PROVIDED RECORDS Start Marker

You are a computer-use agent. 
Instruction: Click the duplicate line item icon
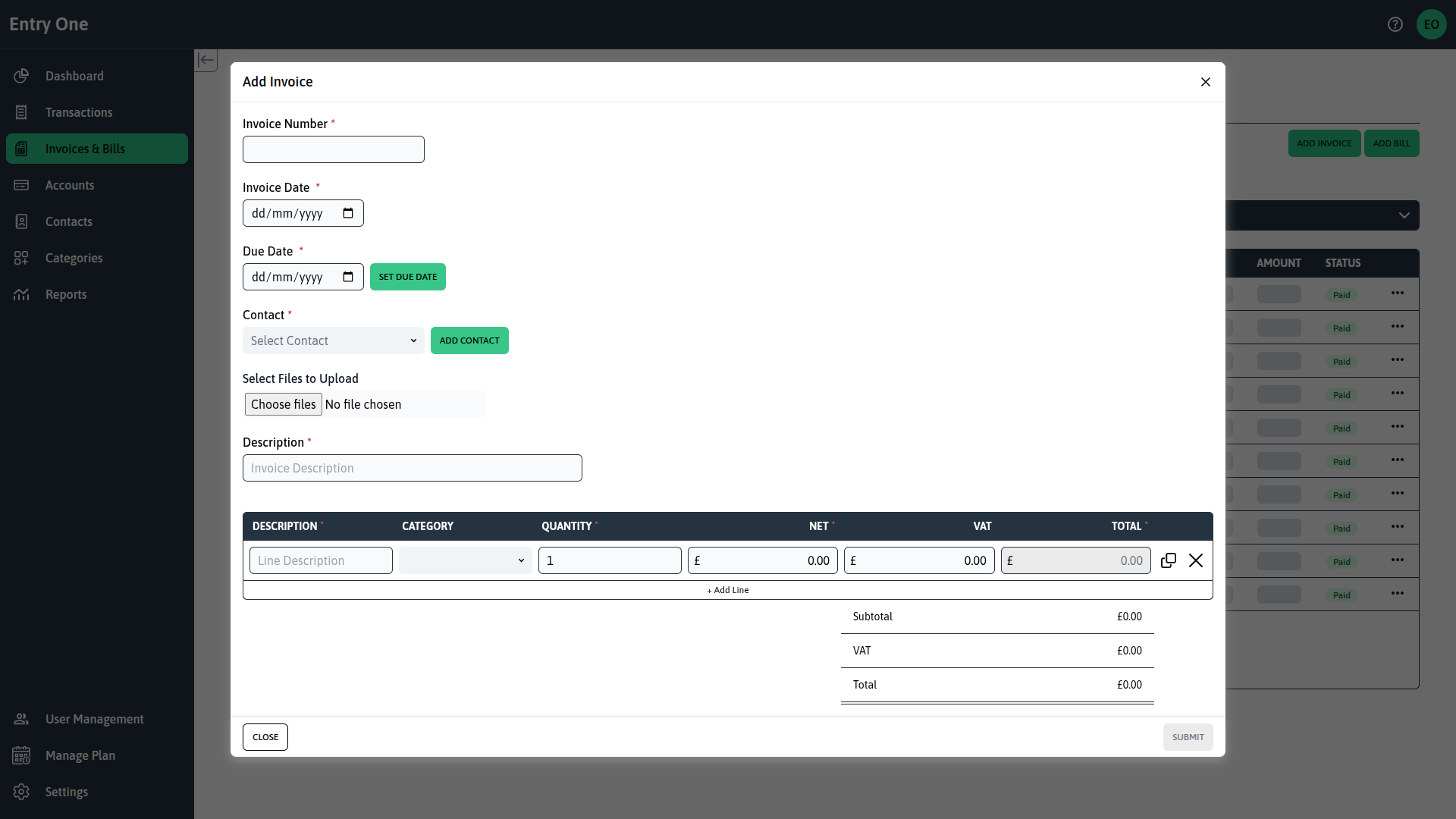[1168, 560]
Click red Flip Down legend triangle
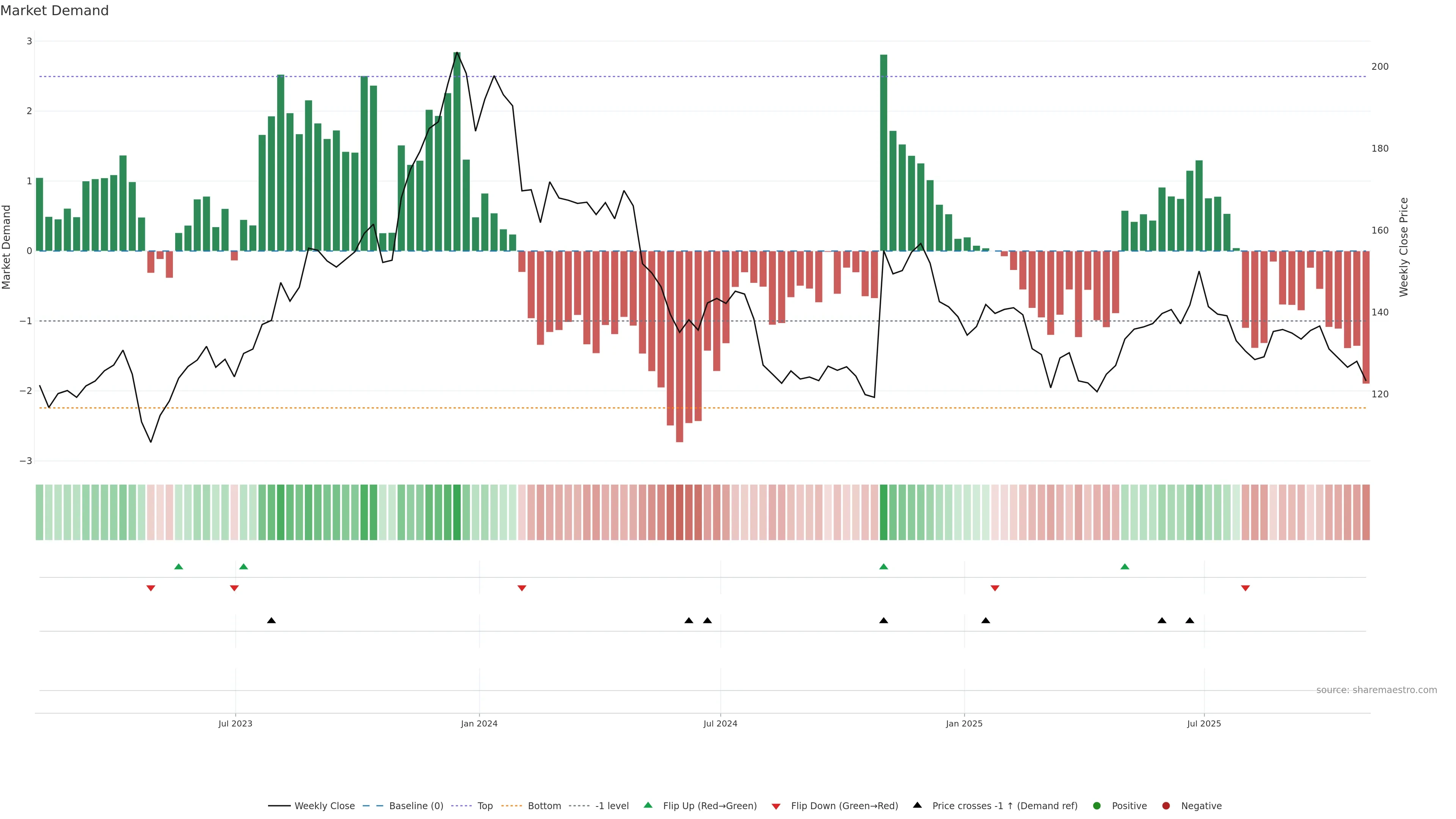Viewport: 1456px width, 819px height. (x=776, y=806)
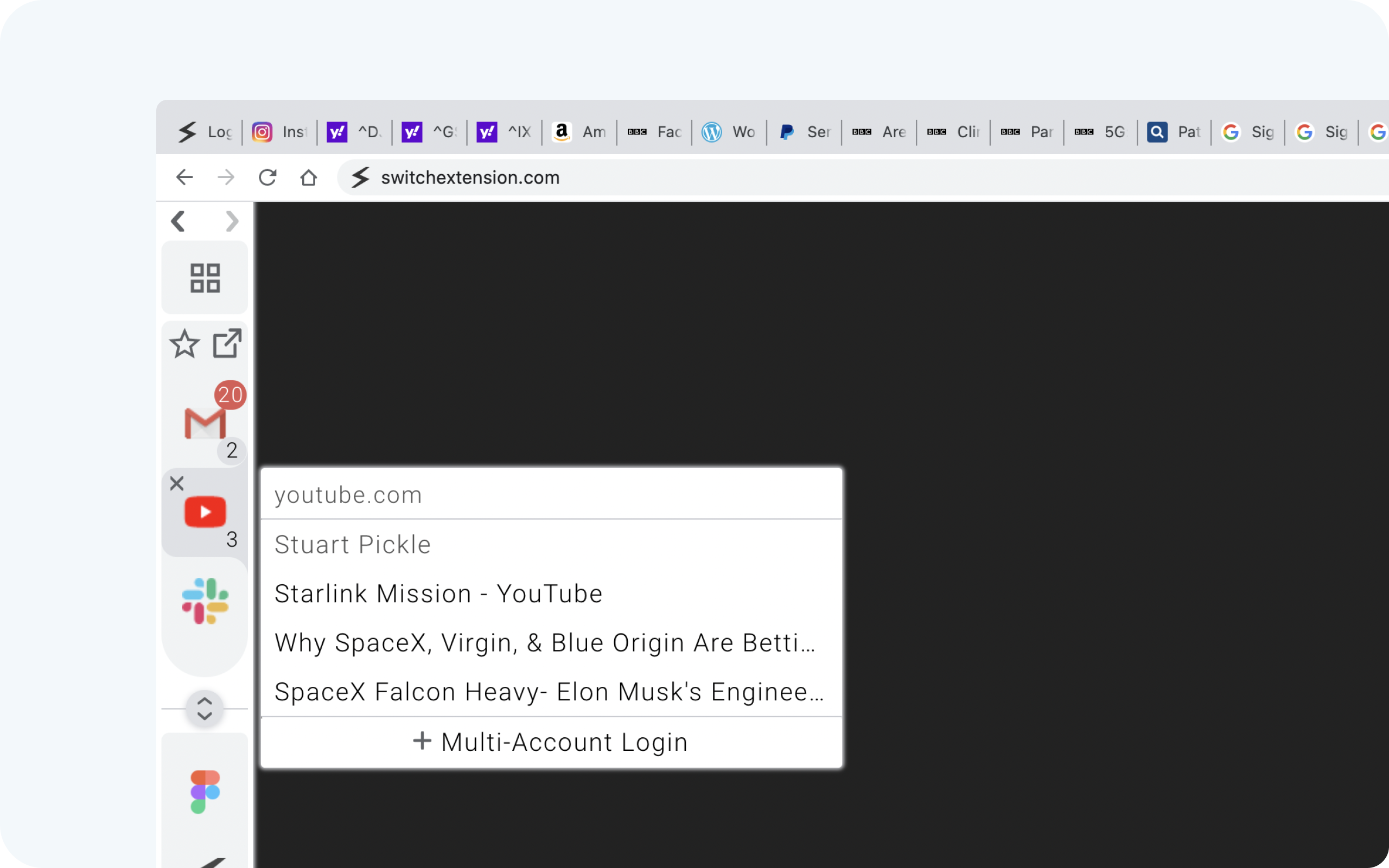Open the Starlink Mission - YouTube entry

438,593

PROVIDED RECORDS End Marker

§ ABOUT THIS EXERCISE: Could the lines above be copied out exactly, with no image carried over?

§ REPLY TO THE TASK:
You are a computer-use agent. 
Instruction: Click the duplicate line item icon
[1168, 560]
Click red Flip Down legend triangle
Viewport: 1456px width, 819px height. (x=776, y=806)
Open the Starlink Mission - YouTube entry

438,593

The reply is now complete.